Entrées issues d'une source de données
■ ■ ■ ■ ■

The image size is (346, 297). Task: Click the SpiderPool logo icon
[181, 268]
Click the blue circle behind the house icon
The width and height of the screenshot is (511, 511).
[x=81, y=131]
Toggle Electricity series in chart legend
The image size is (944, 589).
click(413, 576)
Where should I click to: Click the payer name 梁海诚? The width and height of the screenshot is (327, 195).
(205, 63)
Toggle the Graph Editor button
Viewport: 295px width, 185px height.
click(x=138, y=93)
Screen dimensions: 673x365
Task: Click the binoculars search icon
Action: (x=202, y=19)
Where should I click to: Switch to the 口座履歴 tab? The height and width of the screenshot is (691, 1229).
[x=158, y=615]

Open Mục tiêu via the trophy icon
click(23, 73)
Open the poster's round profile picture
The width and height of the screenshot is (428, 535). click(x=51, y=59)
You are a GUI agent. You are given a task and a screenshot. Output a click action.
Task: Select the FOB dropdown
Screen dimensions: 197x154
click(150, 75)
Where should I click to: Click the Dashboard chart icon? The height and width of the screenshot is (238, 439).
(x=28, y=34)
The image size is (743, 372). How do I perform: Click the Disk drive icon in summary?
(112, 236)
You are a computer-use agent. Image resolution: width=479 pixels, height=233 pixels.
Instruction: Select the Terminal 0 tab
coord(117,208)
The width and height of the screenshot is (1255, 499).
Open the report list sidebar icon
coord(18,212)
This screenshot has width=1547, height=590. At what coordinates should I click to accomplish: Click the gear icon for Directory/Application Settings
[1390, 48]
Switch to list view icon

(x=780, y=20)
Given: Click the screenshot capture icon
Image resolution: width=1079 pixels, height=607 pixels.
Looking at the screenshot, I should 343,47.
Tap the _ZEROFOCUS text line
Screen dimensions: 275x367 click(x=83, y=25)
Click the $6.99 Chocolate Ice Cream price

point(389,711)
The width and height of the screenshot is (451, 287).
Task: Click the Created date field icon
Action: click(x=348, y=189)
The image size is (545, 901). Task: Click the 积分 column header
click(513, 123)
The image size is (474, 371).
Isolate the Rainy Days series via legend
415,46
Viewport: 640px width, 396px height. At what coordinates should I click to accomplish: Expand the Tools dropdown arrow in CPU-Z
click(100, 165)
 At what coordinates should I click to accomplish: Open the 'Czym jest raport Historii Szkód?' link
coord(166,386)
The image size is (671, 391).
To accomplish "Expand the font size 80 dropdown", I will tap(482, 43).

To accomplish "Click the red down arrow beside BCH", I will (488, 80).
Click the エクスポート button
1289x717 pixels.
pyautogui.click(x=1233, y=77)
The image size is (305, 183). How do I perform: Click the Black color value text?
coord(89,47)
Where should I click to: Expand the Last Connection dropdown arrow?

■ ■ ■ ■ ■

#### [À produire]
Recopiez à l'identique les lignes qui commencent par celle contenant « Open Mục tiêu via the trophy icon » et s'achèvent par celle contenant « (x=28, y=34) », ces deux lignes comprises.

#### [Réponse]
Open Mục tiêu via the trophy icon
click(23, 73)
Open the poster's round profile picture
The width and height of the screenshot is (428, 535). click(x=51, y=59)
You are a GUI agent. You are given a task and a screenshot. Output a click action.
Task: Select the FOB dropdown
Screen dimensions: 197x154
click(150, 75)
Where should I click to: Click the Dashboard chart icon? The height and width of the screenshot is (238, 439).
(x=28, y=34)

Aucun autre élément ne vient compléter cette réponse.